Gewalt, Missachtung des Rechtsstaates und Fremdenhass seien ausgesprochen schädlich für die Wissenschaft, sagt Klaus-Dieter Barbknecht von der TU Bergakademie Freiberg. Der Hochschulstandort Sachsen würde extrem darunter leiden, wenn solche Entwicklungen Schule machten, betonte er im Dlf.

Klaus-Dieter Barbknecht im Gespräch mit Benedikt Schulz | 31.08.2018
    Klaus-Dieter Barbknecht, Rektor der TU Bergakademie Freiberg
    Klaus-Dieter Barbknecht, Rektor der TU Bergakademie Freiberg (TU Bergakademie Freiberg)
    Benedikt Schulz: In diesen Tagen blicken viele Menschen in Deutschland nach Sachsen. Die Ereignisse in Chemnitz lassen ja auch die Wissenschaft, die Hochschulen, auch die Studierenden natürlich nicht unberührt. Die TU Chemnitz hat dazu in diesen Tagen einen offenen Brief veröffentlicht, in dem sie auch Folgen für den Wissenschaftsstandort befürchtet, wenn angesichts der Ausschreitungen dort darüber gesprochen wird, ob man internationalen Studierenden oder Wissenschaftlern von einem Aufenthalt eher abraten sollte.
    Eigentlich ist die Hochschullandschaft in Sachsen international ja ziemlich gut aufgestellt, und über den Wissenschaftsstandort Sachsen wollen wir sprechen angesichts dessen, was da gerade im Land vor sich geht. Am Telefon ist Klaus-Dieter Barbknecht, Rektor der Technischen Universität Bergakademie Freiberg und außerdem Chef der Landesrektorenkonferenz in Sachsen. Ich grüße Sie! Hallo!

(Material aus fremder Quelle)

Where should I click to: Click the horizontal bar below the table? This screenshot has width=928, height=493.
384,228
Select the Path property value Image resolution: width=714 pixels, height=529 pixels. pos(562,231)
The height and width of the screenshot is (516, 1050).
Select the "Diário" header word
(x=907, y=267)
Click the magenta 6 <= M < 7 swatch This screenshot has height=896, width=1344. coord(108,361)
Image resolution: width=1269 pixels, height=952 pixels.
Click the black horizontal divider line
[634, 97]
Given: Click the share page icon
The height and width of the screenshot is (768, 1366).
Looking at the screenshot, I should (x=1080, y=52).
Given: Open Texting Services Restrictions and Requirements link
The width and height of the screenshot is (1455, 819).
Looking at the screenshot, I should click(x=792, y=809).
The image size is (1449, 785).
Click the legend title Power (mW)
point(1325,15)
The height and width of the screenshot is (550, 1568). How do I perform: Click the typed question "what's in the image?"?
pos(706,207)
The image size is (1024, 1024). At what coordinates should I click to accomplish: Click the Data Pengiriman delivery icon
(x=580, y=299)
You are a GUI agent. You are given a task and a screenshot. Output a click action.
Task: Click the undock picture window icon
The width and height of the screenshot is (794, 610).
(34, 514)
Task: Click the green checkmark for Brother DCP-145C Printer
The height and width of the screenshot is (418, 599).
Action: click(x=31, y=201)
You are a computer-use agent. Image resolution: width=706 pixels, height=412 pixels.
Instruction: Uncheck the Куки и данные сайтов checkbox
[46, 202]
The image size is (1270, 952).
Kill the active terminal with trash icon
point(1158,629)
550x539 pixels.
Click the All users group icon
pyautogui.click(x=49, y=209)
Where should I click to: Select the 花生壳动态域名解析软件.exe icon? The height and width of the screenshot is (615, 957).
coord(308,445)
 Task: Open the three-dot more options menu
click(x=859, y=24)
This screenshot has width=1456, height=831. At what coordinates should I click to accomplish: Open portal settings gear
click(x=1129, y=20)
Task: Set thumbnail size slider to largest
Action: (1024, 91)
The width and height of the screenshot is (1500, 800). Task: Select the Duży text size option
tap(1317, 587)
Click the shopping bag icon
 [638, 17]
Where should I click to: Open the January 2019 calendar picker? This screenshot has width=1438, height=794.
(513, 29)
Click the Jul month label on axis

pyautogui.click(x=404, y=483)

    Klaus-Dieter Barbknecht: Guten Tag, Herr Schulz!
    Schulz: Herr Barbknecht, wie nehmen Sie, aber auch Ihre Kollegen und Studierenden die aktuellen Vorgänge in Chemnitz, aber auch in anderen Städten in Sachsen wahr?
    Barbknecht: Zunächst mal ganz kurz zur Klarstellung, ich gebe hier natürlich meine eigene persönliche Meinung wieder, vermute mich aber sehr im Einklang mit meinen Rektorkollegen an den sächsischen Hochschulen. Wir sehen mit Besorgnis, dass zunehmend die Diskussion durch eine fortschreitende Radikalisierung von Meinungsbekundung dominiert wird, wobei Gewalt und Pöbeleien statt Diskussion mit Argumenten schon irritierend sind, aber ich denke, Studierende und Kollegen wissen auch, dass sie sich bei dieser Situation davor hüten müssen, dass Besorgnis oder Irritation in Angst umschlagen könnte, denn das wäre sicherlich fehlerhaft. Denn Angst vor der Auseinandersetzung und vor dem Eintreten für die Grundsätze, für die parlamentarische Demokratie wäre geradezu ein Erfolg für diejenigen, die mit der Angst die Meinungshoheit an sich ziehen wollen.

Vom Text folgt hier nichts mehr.